EXERCISE GOAL
Reproduce the rows below, swapping every "Locate an element" for "Find an element" and leaving everything else unchanged.

RECORD EXCERPTS
____

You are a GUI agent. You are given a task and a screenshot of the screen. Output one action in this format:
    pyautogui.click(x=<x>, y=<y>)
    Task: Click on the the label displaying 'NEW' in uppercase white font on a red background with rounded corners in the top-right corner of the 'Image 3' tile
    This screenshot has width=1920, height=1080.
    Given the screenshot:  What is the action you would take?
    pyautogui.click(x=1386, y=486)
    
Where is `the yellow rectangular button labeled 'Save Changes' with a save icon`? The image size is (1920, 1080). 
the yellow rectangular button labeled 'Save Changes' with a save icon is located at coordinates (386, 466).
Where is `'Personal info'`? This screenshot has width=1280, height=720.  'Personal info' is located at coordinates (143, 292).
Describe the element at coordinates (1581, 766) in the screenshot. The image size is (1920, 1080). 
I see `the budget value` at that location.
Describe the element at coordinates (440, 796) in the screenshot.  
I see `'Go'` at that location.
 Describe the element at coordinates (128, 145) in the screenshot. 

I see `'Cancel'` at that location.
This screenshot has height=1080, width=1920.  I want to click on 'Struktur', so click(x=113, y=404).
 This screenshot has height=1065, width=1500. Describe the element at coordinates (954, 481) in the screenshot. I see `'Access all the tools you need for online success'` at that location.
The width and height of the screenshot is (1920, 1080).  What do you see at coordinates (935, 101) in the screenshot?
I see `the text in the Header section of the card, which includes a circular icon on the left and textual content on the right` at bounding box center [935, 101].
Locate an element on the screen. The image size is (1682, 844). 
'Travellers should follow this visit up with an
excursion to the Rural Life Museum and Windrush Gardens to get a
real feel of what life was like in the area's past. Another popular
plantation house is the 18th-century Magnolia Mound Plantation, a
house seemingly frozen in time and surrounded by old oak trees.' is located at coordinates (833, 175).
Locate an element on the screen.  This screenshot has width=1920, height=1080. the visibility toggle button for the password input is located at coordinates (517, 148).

____

SOLUTION TO THIS PROBLEM
You are a GUI agent. You are given a task and a screenshot of the screen. Output one action in this format:
    pyautogui.click(x=<x>, y=<y>)
    Task: Click on the the label displaying 'NEW' in uppercase white font on a red background with rounded corners in the top-right corner of the 'Image 3' tile
    This screenshot has width=1920, height=1080.
    Given the screenshot:  What is the action you would take?
    pyautogui.click(x=1386, y=486)
    
Where is `the yellow rectangular button labeled 'Save Changes' with a save icon`? The image size is (1920, 1080). 
the yellow rectangular button labeled 'Save Changes' with a save icon is located at coordinates (386, 466).
Where is `'Personal info'`? This screenshot has width=1280, height=720.  'Personal info' is located at coordinates (143, 292).
Describe the element at coordinates (1581, 766) in the screenshot. The image size is (1920, 1080). 
I see `the budget value` at that location.
Describe the element at coordinates (440, 796) in the screenshot.  
I see `'Go'` at that location.
 Describe the element at coordinates (128, 145) in the screenshot. 

I see `'Cancel'` at that location.
This screenshot has height=1080, width=1920.  I want to click on 'Struktur', so click(x=113, y=404).
 This screenshot has height=1065, width=1500. Describe the element at coordinates (954, 481) in the screenshot. I see `'Access all the tools you need for online success'` at that location.
The width and height of the screenshot is (1920, 1080).  What do you see at coordinates (935, 101) in the screenshot?
I see `the text in the Header section of the card, which includes a circular icon on the left and textual content on the right` at bounding box center [935, 101].
Find an element on the screen. The image size is (1682, 844). 
'Travellers should follow this visit up with an
excursion to the Rural Life Museum and Windrush Gardens to get a
real feel of what life was like in the area's past. Another popular
plantation house is the 18th-century Magnolia Mound Plantation, a
house seemingly frozen in time and surrounded by old oak trees.' is located at coordinates (833, 175).
Find an element on the screen.  This screenshot has width=1920, height=1080. the visibility toggle button for the password input is located at coordinates (517, 148).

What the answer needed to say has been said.